**Stored items**
-=-=-=-=-

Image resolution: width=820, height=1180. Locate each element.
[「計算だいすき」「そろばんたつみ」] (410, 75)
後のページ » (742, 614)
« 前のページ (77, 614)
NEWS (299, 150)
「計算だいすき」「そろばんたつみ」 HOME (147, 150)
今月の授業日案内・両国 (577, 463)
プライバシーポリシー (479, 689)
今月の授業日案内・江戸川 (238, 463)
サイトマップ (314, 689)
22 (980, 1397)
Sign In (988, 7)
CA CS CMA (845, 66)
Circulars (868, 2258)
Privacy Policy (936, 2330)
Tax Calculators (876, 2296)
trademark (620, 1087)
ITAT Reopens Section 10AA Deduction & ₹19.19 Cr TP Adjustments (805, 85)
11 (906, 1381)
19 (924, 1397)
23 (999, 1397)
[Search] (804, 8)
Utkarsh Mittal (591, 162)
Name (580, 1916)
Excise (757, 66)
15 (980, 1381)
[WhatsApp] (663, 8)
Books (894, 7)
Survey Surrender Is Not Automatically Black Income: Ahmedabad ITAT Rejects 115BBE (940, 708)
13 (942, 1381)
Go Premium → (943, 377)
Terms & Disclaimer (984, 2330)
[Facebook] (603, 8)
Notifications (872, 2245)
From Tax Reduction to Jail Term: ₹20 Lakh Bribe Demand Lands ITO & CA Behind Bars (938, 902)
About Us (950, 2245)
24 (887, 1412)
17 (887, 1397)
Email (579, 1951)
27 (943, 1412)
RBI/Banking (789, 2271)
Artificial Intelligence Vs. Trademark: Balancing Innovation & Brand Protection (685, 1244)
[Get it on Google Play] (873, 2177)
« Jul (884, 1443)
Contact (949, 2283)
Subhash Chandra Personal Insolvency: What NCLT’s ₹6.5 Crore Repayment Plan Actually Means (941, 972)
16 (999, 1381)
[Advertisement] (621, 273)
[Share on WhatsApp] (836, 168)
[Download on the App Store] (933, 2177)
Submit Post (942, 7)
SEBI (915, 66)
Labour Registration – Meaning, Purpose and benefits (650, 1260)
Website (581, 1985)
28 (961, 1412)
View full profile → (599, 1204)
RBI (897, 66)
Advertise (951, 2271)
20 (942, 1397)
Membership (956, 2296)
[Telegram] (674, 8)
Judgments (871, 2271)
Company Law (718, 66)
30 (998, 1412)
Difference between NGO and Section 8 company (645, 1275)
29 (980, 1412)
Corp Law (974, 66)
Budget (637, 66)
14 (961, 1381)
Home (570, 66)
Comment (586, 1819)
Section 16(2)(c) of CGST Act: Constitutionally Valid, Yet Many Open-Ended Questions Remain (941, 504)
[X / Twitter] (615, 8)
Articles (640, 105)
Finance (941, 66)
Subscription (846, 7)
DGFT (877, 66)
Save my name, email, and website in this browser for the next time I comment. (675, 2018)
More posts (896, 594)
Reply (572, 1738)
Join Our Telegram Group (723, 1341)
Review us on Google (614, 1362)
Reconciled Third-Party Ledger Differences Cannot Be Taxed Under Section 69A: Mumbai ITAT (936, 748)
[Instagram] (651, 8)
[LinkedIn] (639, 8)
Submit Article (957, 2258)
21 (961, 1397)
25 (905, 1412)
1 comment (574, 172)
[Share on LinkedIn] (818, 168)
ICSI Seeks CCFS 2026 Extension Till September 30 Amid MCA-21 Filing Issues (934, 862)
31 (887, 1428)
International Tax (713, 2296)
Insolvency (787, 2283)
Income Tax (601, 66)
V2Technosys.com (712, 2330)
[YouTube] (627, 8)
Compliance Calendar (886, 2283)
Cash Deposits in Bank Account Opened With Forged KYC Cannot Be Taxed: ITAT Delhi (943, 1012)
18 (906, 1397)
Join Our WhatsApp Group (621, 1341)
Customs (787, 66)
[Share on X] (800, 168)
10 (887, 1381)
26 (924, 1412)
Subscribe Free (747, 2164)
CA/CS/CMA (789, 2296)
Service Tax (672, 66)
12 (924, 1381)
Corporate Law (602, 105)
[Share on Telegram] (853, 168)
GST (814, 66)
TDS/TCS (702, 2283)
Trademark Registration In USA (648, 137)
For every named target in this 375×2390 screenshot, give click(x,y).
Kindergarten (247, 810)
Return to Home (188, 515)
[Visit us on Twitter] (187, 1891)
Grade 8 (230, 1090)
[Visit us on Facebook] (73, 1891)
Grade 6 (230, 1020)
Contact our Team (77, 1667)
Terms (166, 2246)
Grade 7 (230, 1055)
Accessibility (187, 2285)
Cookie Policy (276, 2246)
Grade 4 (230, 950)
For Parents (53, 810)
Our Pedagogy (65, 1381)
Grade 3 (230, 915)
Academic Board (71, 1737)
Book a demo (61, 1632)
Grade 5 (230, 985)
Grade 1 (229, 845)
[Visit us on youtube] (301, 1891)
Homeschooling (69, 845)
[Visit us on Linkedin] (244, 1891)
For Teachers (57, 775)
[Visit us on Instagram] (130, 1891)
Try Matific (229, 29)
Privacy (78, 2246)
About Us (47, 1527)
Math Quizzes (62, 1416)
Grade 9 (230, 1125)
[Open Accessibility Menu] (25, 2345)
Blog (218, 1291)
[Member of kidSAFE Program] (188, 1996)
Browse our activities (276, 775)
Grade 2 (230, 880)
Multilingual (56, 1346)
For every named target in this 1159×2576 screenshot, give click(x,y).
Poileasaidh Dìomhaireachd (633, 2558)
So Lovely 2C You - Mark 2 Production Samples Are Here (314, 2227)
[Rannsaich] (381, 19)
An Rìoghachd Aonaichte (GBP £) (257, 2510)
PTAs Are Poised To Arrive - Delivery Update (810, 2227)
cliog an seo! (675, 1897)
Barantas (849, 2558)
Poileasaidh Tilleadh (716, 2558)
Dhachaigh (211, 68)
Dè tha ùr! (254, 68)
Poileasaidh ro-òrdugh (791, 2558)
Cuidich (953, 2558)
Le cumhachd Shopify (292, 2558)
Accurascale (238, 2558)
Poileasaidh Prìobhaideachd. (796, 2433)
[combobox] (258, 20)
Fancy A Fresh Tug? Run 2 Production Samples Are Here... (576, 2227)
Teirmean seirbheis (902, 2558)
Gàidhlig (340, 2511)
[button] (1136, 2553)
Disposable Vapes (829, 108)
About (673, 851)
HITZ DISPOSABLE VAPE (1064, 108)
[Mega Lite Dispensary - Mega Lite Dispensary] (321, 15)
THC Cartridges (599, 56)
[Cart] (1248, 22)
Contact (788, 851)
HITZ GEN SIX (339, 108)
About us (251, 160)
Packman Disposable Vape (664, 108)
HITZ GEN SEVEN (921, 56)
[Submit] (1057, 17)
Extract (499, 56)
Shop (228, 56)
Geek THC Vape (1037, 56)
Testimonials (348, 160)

-=-=-=-=-

Exactly how many lines of the data above hold the word "Taxed"? The number is the whole answer.

**REPLY TO THE TASK**
2